**STATED EXERCISE**: Rewrite the data below with "desktop automation agent" in place of every "computer-use agent", changing nothing else and leaving out the pictures.

Saved data entries:
------
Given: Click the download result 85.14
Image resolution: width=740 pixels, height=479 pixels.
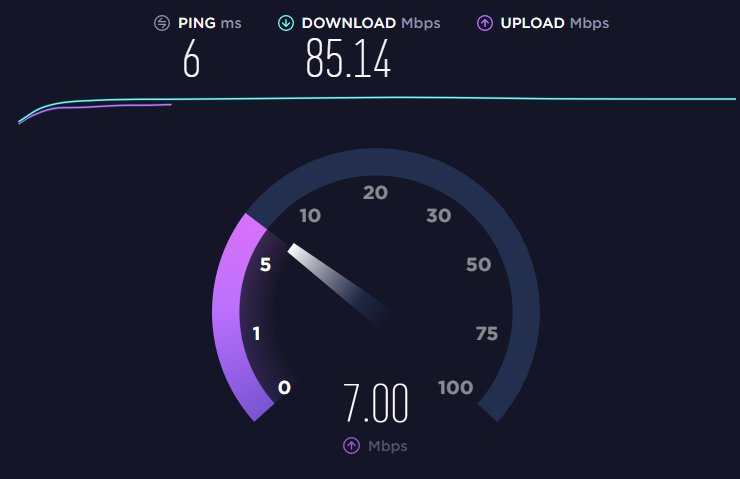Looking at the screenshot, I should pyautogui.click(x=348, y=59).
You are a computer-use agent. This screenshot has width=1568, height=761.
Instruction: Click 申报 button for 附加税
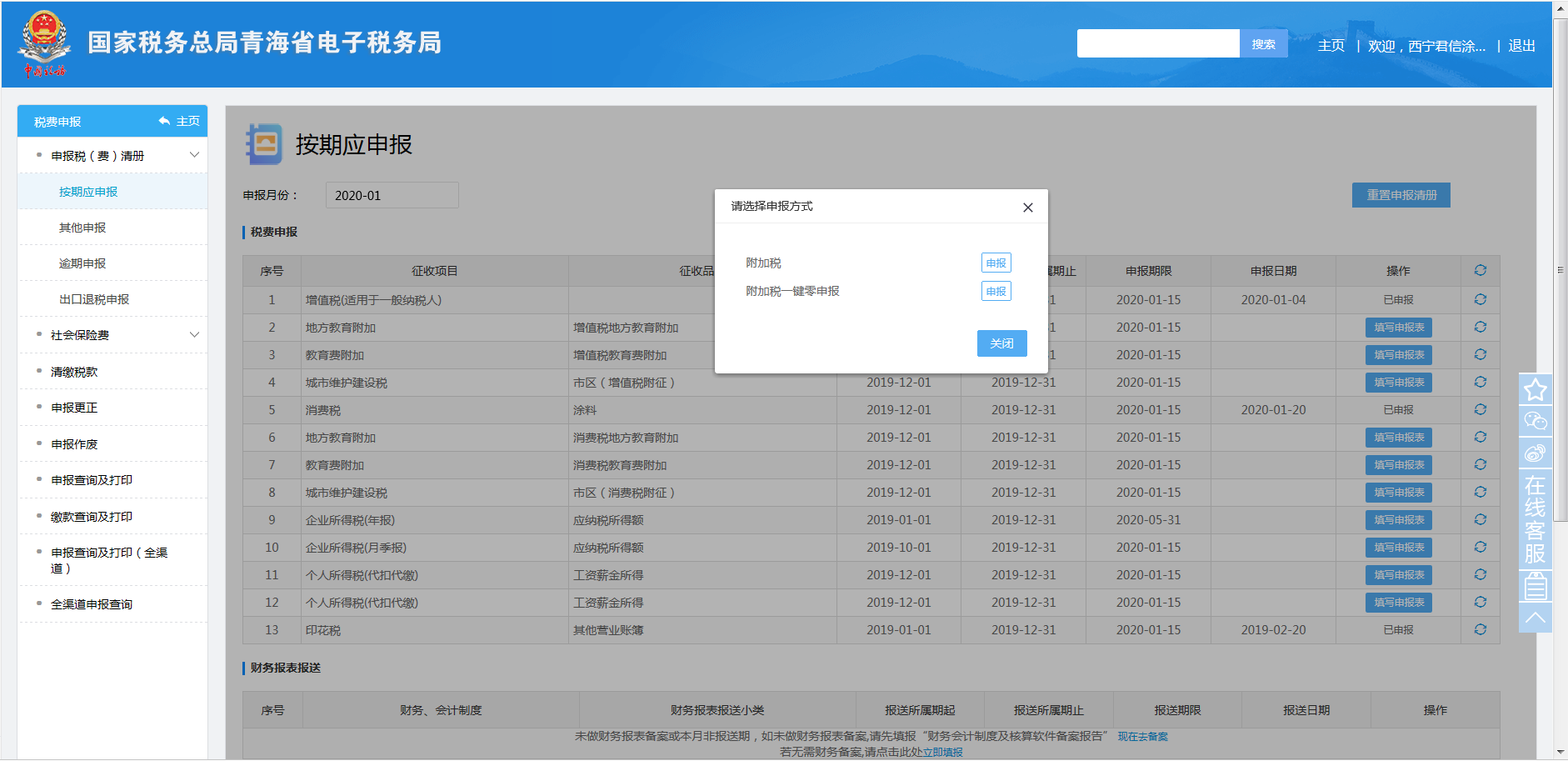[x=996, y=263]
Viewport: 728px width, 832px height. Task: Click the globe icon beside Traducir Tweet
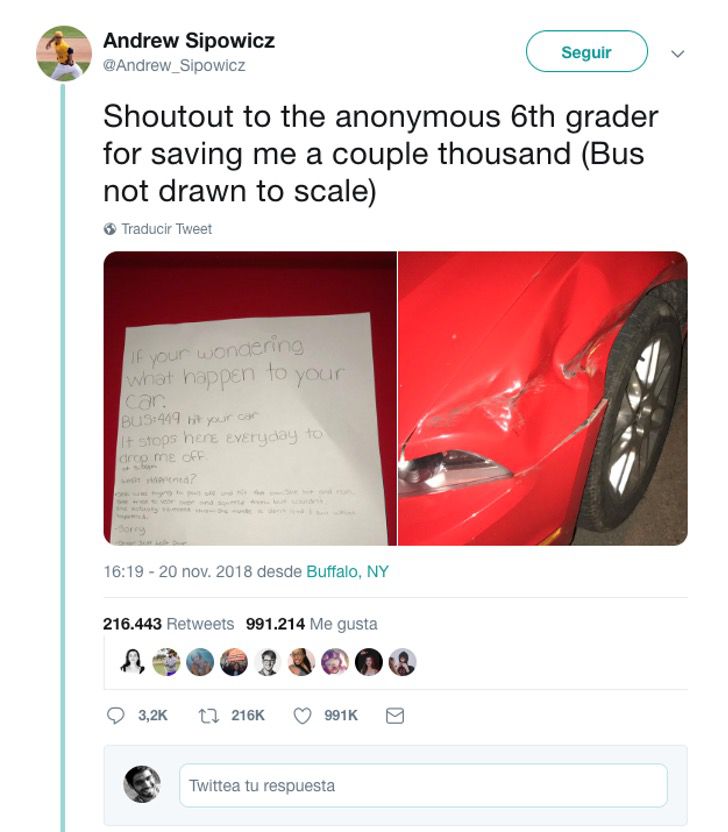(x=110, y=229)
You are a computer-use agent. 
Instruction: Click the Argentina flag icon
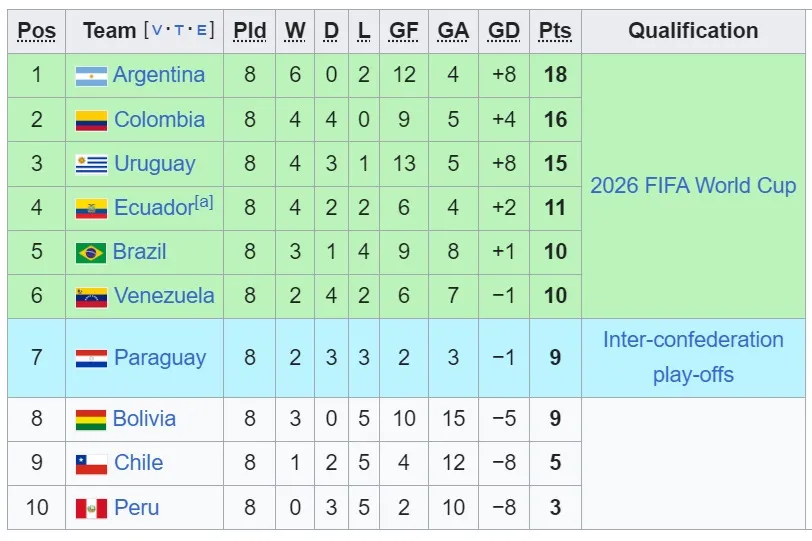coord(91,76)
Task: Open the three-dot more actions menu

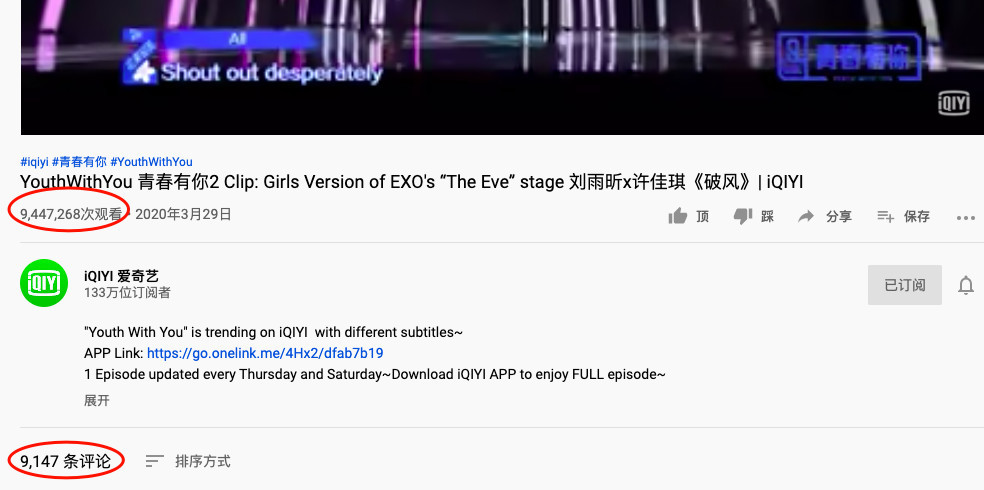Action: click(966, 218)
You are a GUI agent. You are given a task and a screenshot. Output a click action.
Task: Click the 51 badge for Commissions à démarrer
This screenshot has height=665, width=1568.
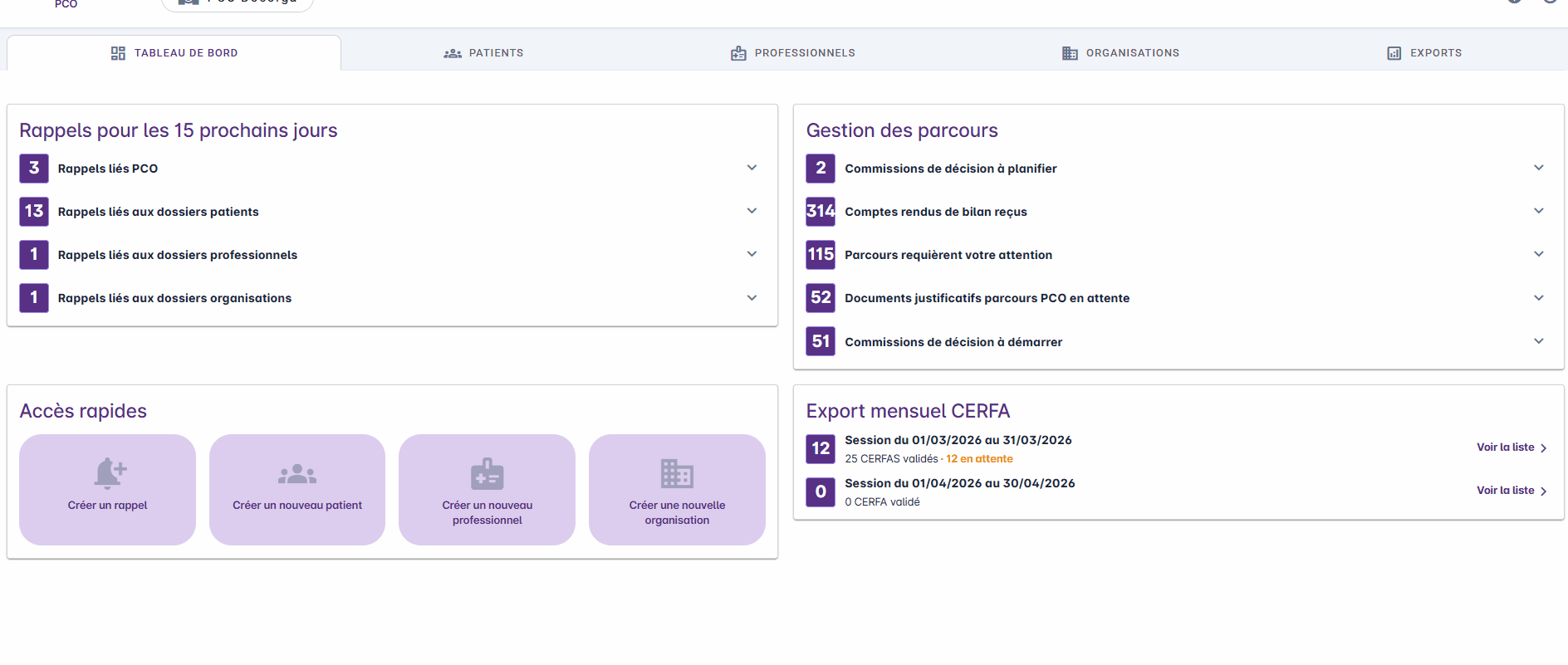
------
**EXERCISE RESULT**:
Given: Click the download result 85.14
Image resolution: width=740 pixels, height=479 pixels.
Looking at the screenshot, I should pyautogui.click(x=348, y=59).
You are a desktop automation agent. This screenshot has width=1568, height=761.
Instruction: Click 申报 button for 附加税
[x=996, y=263]
Viewport: 728px width, 832px height. Task: Click the globe icon beside Traducir Tweet
(x=110, y=229)
You are a desktop automation agent. 
Instruction: Click the Argentina flag icon
coord(91,76)
Task: Open the three-dot more actions menu

Action: click(966, 218)
You are a GUI agent. You are given a task and a screenshot. Output a click action.
Task: Click the 51 badge for Commissions à démarrer
This screenshot has height=665, width=1568.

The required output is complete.